• [Exercise]:
Please find every line below that includes "team" and report how many there are. Nothing else is needed.

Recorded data
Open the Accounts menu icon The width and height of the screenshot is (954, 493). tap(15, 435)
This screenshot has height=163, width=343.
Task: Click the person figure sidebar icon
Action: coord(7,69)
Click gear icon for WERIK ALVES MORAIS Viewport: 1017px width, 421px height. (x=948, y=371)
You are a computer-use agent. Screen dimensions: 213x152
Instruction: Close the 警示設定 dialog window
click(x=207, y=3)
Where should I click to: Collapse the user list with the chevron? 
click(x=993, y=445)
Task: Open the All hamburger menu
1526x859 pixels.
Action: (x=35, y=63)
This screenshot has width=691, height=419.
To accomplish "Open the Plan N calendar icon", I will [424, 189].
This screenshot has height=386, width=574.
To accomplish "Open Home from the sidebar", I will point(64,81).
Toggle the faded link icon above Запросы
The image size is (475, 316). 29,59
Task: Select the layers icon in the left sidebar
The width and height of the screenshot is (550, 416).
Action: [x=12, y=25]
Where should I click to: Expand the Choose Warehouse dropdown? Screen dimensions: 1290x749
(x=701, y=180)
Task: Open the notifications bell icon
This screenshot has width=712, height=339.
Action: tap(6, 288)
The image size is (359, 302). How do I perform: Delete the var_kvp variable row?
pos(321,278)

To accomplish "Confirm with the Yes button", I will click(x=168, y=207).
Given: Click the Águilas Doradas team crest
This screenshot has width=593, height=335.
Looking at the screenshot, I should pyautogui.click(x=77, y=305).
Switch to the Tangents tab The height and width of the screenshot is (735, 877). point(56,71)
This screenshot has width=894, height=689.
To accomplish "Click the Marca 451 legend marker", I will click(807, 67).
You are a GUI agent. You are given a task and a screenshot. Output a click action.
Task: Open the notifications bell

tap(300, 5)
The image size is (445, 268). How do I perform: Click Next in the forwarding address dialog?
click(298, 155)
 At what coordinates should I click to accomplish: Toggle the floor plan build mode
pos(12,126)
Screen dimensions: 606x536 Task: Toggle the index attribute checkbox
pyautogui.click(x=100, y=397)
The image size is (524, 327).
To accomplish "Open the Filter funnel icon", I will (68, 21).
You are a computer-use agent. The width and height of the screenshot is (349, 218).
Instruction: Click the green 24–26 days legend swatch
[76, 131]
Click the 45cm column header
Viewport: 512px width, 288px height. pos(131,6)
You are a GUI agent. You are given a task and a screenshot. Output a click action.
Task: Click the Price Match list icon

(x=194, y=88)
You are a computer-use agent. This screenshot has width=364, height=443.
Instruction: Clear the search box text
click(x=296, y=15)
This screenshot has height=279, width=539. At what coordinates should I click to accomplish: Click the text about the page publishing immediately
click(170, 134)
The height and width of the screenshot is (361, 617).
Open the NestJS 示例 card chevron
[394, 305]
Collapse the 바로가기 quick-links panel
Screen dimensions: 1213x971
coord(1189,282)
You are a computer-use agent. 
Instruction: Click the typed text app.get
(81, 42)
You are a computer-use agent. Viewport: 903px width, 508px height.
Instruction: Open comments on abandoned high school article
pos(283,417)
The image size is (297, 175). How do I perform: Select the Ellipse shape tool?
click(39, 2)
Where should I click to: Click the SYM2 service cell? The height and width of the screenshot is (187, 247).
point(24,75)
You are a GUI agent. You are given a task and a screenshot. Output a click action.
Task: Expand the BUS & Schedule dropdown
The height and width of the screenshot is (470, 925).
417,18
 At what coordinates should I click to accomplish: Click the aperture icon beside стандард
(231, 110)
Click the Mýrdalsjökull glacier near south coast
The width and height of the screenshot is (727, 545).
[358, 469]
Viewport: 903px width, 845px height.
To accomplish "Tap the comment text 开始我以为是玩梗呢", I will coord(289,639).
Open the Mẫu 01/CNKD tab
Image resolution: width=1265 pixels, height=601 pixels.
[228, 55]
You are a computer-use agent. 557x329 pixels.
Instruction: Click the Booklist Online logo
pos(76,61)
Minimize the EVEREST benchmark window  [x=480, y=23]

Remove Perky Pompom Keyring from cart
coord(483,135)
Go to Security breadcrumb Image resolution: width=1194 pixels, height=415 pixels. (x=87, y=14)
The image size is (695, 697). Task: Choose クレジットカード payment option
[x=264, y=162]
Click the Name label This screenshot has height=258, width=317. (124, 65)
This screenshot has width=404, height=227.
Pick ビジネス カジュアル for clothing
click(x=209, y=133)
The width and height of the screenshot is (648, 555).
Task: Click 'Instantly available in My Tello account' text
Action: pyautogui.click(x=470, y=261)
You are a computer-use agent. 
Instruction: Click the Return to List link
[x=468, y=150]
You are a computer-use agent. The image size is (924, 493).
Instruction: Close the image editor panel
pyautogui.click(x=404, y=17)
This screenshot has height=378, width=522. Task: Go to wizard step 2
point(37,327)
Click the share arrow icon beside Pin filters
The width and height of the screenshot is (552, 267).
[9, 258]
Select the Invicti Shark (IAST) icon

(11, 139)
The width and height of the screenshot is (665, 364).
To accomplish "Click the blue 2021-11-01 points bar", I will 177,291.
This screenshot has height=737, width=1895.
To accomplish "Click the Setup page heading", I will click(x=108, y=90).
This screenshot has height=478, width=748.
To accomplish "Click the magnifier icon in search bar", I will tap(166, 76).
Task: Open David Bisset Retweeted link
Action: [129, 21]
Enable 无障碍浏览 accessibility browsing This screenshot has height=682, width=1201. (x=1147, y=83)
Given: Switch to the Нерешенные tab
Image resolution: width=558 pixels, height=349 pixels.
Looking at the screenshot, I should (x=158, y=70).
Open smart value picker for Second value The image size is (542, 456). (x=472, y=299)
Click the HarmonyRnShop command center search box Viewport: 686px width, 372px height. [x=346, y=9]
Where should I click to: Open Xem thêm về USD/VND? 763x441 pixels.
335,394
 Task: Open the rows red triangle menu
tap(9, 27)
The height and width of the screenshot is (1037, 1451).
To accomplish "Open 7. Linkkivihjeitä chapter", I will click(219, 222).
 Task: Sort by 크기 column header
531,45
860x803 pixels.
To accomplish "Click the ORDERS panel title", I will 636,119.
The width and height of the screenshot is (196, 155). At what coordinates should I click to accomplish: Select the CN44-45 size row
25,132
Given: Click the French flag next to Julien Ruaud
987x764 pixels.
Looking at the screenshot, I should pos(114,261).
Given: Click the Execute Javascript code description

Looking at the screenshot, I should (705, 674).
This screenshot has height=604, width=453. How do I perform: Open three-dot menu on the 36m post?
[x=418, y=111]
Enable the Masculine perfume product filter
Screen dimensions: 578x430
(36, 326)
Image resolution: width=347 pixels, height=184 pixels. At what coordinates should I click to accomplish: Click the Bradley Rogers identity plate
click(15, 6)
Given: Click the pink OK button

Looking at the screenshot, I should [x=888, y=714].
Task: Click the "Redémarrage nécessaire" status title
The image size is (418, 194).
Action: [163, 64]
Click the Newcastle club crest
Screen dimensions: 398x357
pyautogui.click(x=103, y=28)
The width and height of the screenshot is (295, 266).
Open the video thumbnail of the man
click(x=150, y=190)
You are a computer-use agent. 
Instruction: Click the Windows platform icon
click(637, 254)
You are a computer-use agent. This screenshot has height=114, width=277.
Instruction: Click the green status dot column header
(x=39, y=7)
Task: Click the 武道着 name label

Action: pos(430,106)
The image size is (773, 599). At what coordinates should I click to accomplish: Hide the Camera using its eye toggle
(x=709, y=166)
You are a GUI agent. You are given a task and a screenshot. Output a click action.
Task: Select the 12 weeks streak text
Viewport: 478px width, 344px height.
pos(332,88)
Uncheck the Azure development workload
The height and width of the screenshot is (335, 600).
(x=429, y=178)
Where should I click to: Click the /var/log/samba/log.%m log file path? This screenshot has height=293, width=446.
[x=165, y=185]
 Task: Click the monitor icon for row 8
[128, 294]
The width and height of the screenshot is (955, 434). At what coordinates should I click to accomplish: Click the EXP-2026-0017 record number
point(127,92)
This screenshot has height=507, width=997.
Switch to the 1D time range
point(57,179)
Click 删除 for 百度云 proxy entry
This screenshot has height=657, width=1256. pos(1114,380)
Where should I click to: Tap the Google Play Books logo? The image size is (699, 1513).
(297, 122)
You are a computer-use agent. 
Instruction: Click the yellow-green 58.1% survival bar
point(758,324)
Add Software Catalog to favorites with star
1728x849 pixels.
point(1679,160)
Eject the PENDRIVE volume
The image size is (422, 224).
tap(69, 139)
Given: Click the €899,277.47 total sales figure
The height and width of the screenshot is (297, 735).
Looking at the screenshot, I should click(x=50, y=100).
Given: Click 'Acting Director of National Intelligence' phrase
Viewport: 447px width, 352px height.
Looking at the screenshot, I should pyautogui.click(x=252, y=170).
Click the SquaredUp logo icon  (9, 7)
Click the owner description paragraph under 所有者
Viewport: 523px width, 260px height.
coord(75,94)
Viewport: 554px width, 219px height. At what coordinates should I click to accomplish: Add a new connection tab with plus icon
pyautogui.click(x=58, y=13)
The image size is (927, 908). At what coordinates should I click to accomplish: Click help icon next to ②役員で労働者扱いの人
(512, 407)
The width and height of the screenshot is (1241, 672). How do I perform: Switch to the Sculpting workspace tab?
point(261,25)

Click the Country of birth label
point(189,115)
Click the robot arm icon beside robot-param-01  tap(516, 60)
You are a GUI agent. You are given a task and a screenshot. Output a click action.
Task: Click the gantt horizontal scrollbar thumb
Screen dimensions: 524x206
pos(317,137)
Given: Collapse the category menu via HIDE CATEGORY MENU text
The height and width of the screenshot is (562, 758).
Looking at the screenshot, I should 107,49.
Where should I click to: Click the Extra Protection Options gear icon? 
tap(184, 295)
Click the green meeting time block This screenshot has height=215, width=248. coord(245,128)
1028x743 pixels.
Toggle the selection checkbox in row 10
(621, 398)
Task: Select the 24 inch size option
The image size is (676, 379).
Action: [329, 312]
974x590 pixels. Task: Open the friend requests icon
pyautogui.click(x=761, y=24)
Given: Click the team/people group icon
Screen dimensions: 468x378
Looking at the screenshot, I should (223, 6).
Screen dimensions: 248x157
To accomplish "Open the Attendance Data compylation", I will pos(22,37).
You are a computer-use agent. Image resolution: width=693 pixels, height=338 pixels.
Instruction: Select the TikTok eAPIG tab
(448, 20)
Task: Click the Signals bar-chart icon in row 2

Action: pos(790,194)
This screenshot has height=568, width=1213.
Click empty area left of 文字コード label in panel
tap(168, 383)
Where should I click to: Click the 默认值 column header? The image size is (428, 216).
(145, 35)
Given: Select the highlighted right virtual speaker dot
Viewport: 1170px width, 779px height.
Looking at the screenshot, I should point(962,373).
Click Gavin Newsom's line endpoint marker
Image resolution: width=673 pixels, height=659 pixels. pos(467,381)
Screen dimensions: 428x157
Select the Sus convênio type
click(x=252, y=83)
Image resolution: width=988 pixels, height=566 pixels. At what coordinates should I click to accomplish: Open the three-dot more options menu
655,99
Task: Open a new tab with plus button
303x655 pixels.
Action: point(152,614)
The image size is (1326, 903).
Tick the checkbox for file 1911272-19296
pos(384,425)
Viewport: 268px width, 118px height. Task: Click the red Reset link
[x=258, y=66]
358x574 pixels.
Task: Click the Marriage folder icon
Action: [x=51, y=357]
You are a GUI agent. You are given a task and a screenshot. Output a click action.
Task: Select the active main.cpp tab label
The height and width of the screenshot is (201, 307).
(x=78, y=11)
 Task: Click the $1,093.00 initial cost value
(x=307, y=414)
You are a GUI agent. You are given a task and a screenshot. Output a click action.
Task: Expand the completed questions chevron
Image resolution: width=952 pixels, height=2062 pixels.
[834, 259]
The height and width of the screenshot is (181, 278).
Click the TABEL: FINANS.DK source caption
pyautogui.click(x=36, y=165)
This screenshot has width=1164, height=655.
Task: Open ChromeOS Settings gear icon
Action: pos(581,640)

• [Answer box]:
2